• **What is needed**: Each entry must appear again exactly as it does in the source.

• **Data records**:

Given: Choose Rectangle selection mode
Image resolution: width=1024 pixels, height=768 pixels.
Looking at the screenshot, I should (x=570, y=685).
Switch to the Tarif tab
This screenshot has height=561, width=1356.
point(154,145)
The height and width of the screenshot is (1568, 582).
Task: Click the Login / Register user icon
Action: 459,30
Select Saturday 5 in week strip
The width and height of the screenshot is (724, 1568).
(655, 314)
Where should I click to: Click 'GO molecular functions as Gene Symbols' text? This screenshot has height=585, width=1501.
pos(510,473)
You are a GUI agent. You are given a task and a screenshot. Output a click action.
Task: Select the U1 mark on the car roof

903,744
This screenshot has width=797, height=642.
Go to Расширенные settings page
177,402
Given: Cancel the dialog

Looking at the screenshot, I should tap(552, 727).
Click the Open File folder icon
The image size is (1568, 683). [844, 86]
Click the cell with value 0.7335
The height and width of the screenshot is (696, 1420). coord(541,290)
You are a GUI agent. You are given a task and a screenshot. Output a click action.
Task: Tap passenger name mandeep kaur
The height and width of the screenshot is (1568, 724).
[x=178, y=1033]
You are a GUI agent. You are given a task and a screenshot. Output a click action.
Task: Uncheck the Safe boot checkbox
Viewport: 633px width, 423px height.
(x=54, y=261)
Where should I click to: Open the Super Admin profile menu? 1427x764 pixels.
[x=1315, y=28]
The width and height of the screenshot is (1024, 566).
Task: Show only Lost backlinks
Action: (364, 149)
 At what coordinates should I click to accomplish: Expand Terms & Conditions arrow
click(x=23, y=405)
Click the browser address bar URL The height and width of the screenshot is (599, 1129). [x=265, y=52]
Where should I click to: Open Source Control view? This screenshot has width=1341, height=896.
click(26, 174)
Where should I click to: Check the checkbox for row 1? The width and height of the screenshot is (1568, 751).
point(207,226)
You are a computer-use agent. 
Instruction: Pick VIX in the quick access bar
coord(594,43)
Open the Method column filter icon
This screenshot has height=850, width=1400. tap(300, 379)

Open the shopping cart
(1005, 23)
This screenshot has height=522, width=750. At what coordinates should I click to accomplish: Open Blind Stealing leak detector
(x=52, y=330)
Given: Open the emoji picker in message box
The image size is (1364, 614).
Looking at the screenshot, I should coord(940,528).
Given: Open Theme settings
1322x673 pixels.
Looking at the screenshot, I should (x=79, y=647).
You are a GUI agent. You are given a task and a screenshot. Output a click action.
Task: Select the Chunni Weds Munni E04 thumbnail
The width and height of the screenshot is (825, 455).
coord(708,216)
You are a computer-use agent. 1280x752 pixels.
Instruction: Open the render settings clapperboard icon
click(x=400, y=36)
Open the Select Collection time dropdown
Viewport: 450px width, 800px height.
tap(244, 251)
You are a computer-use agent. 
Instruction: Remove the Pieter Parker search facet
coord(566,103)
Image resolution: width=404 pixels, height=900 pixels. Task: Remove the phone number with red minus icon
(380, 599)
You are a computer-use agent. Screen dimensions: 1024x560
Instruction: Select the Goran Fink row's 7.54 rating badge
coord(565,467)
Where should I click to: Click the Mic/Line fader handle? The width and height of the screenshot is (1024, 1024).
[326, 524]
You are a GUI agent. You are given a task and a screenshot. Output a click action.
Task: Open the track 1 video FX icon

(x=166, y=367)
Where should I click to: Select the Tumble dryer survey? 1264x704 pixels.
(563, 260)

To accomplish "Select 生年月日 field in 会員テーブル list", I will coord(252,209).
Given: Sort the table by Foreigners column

• **Answer section**:
Given: Choose Rectangle selection mode
Image resolution: width=1024 pixels, height=768 pixels.
Looking at the screenshot, I should (x=570, y=685).
Switch to the Tarif tab
This screenshot has height=561, width=1356.
point(154,145)
The height and width of the screenshot is (1568, 582).
Task: Click the Login / Register user icon
Action: 459,30
Select Saturday 5 in week strip
The width and height of the screenshot is (724, 1568).
(655, 314)
Where should I click to: Click 'GO molecular functions as Gene Symbols' text? This screenshot has height=585, width=1501.
pos(510,473)
You are a GUI agent. You are given a task and a screenshot. Output a click action.
Task: Select the U1 mark on the car roof

903,744
This screenshot has width=797, height=642.
Go to Расширенные settings page
177,402
Given: Cancel the dialog

Looking at the screenshot, I should tap(552, 727).
Click the Open File folder icon
The image size is (1568, 683). [844, 86]
Click the cell with value 0.7335
The height and width of the screenshot is (696, 1420). coord(541,290)
You are a GUI agent. You are given a task and a screenshot. Output a click action.
Task: Tap passenger name mandeep kaur
The height and width of the screenshot is (1568, 724).
[x=178, y=1033]
You are a GUI agent. You are given a task and a screenshot. Output a click action.
Task: Uncheck the Safe boot checkbox
Viewport: 633px width, 423px height.
(x=54, y=261)
Where should I click to: Open the Super Admin profile menu? 1427x764 pixels.
[x=1315, y=28]
The width and height of the screenshot is (1024, 566).
Task: Show only Lost backlinks
Action: (364, 149)
 At what coordinates should I click to accomplish: Expand Terms & Conditions arrow
click(x=23, y=405)
Click the browser address bar URL The height and width of the screenshot is (599, 1129). [x=265, y=52]
Where should I click to: Open Source Control view? This screenshot has width=1341, height=896.
click(26, 174)
Where should I click to: Check the checkbox for row 1? The width and height of the screenshot is (1568, 751).
point(207,226)
You are a computer-use agent. 
Instruction: Pick VIX in the quick access bar
coord(594,43)
Open the Method column filter icon
This screenshot has height=850, width=1400. tap(300, 379)

Open the shopping cart
(1005, 23)
This screenshot has height=522, width=750. At what coordinates should I click to accomplish: Open Blind Stealing leak detector
(x=52, y=330)
Given: Open the emoji picker in message box
The image size is (1364, 614).
Looking at the screenshot, I should coord(940,528).
Given: Open Theme settings
1322x673 pixels.
Looking at the screenshot, I should (x=79, y=647).
You are a GUI agent. You are given a task and a screenshot. Output a click action.
Task: Select the Chunni Weds Munni E04 thumbnail
The width and height of the screenshot is (825, 455).
coord(708,216)
You are a computer-use agent. 1280x752 pixels.
Instruction: Open the render settings clapperboard icon
click(x=400, y=36)
Open the Select Collection time dropdown
Viewport: 450px width, 800px height.
tap(244, 251)
You are a computer-use agent. 
Instruction: Remove the Pieter Parker search facet
coord(566,103)
Image resolution: width=404 pixels, height=900 pixels. Task: Remove the phone number with red minus icon
(380, 599)
You are a computer-use agent. Screen dimensions: 1024x560
Instruction: Select the Goran Fink row's 7.54 rating badge
coord(565,467)
Where should I click to: Click the Mic/Line fader handle? The width and height of the screenshot is (1024, 1024).
[326, 524]
You are a GUI agent. You are given a task and a screenshot. Output a click action.
Task: Open the track 1 video FX icon

(x=166, y=367)
Where should I click to: Select the Tumble dryer survey? 1264x704 pixels.
(563, 260)

To accomplish "Select 生年月日 field in 会員テーブル list", I will coord(252,209).
Given: Sort the table by Foreigners column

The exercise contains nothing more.